Three decades of playing it hard but playing it safe. IBM celebrates their 30th anniversary with their 30th edition software update with the people they have served all these years, almost everyone.
Even today’s Mac users have IBM to thank every time they hit a key on their machines. IBM is the whole reason you call your laptop or Desktop a PC. Before IBM, the term ‘Personal Computer’ had a whole different meaning. It was originally termed for expensive powerhouses, like the Xerox Altos. It sounds absurd hearing it today, and all that because IBM changed the game with the release of the IBM 5150. The 5150 truly lived up to the PC name as it was accessible to everyone. It was truly personal.
IBM’s decision to not claim an exclusive license for their DOS system still haunts them to this day. From a lack of self-confidence, IBM chose to gift Microsoft with their license to acting as a licensee and have suffered a loss of market share from competitors cloning their products. IBM’s DOS eventually lost out to Microsoft yet its software is still persevered, either existing as itself in machinery belonging to other big names, or as a copy in the form of another OS.

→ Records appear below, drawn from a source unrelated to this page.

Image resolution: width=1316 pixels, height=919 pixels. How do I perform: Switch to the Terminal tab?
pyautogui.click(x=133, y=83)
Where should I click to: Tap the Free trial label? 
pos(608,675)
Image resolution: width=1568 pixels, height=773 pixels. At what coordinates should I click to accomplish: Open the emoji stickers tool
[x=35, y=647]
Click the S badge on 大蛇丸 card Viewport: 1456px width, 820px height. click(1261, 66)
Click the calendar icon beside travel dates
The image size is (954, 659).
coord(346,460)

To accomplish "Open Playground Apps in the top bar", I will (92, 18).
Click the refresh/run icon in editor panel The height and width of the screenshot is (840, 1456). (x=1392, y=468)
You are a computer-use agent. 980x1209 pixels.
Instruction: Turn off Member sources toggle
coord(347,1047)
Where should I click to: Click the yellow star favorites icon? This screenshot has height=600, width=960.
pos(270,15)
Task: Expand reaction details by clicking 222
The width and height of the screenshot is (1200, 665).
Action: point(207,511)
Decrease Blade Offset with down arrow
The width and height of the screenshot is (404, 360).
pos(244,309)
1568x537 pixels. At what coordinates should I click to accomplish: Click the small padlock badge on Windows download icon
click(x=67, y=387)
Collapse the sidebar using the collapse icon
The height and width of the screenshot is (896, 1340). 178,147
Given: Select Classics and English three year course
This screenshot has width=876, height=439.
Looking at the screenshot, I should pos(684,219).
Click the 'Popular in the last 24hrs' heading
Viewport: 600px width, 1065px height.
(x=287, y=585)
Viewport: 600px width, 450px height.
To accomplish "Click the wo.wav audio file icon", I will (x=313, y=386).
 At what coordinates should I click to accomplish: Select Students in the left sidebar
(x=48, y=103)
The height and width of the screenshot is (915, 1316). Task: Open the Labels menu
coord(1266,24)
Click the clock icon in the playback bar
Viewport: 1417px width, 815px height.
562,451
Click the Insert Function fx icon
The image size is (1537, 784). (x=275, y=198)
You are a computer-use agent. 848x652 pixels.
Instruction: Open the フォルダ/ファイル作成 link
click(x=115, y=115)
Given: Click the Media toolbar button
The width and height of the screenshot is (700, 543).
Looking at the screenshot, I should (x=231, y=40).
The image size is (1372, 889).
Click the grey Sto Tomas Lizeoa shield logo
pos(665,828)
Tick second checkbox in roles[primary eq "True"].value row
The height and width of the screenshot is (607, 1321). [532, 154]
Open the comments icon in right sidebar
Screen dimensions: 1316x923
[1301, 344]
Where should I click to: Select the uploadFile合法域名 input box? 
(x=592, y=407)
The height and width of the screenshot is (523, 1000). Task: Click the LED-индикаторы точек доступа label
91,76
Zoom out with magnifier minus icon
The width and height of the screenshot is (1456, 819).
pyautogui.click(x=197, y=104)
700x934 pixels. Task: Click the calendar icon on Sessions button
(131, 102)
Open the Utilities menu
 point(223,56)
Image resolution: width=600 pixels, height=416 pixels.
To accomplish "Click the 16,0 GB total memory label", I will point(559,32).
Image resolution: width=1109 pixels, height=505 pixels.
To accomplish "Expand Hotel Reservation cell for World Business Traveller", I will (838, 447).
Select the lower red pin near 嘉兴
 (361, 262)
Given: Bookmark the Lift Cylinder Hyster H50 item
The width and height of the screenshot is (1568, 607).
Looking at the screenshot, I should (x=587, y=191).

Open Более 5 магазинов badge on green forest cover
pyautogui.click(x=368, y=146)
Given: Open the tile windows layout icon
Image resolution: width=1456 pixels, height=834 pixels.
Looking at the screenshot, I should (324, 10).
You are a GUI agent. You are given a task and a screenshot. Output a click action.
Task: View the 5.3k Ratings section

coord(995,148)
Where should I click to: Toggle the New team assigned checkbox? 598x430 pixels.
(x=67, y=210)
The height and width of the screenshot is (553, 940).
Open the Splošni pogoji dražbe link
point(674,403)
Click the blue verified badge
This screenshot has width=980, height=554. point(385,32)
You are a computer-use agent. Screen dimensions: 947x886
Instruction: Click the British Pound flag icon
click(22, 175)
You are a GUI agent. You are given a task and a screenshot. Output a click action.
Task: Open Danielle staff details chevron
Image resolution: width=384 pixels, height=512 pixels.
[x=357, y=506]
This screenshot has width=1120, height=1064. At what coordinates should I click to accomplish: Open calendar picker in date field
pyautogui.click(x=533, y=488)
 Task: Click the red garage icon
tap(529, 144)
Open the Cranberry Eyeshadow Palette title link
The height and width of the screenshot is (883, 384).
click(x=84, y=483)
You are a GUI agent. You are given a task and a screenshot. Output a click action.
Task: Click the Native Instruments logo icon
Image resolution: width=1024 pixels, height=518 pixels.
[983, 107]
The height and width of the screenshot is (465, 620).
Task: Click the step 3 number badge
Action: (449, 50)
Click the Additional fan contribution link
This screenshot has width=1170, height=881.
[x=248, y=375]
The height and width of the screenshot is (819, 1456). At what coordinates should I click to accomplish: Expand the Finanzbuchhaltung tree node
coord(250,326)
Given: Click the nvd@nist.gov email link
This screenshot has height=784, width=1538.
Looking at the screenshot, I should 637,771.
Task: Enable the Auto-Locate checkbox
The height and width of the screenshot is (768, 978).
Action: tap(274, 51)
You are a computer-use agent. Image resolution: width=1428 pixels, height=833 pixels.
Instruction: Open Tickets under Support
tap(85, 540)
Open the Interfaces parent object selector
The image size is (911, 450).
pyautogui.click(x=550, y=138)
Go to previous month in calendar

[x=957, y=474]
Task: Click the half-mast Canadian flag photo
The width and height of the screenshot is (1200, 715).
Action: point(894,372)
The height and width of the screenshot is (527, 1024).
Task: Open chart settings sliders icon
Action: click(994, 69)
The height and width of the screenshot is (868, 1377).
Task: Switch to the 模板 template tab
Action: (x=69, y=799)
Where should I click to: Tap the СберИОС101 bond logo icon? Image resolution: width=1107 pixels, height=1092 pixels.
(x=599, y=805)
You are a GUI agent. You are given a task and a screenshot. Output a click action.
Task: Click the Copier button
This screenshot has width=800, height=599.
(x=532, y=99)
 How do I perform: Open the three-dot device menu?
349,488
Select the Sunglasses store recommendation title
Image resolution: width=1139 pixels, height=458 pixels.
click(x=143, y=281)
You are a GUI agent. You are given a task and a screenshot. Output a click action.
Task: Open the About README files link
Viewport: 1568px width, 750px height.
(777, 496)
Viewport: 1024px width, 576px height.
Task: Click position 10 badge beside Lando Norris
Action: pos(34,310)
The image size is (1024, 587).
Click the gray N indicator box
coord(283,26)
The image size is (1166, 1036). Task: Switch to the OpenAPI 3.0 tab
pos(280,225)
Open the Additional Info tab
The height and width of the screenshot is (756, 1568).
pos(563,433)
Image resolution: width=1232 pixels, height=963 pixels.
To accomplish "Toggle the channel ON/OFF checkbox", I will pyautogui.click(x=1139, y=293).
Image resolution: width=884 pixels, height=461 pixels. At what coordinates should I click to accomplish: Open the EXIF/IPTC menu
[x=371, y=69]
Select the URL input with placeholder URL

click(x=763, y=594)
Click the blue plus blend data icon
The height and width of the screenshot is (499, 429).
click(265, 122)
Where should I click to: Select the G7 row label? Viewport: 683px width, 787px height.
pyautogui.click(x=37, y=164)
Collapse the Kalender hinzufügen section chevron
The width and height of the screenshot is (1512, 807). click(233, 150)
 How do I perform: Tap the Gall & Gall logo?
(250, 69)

The 5150 held its own with the boomers Apple and Microsoft, as they officially started competing in the market mid-80s. It was the first to release RGB screens that actually worked. It introduced keyboards that inspired the layout we all use every day. The positioning of every key and the satisfying clicking sound that let you know that your key press meant something was all born from this device. Weighing over just 2 kilos, it revolutionized technology at the time and struck a domino effect that would lead to the vast levels of innovation we see today.
I’m not saying that you should go and buy an IBM pc right now. They’re outdated and are heavy enough to be used to assault someone. IBM is merely to be appreciated as what started it all. Computers would’ve been rather boring if not for them.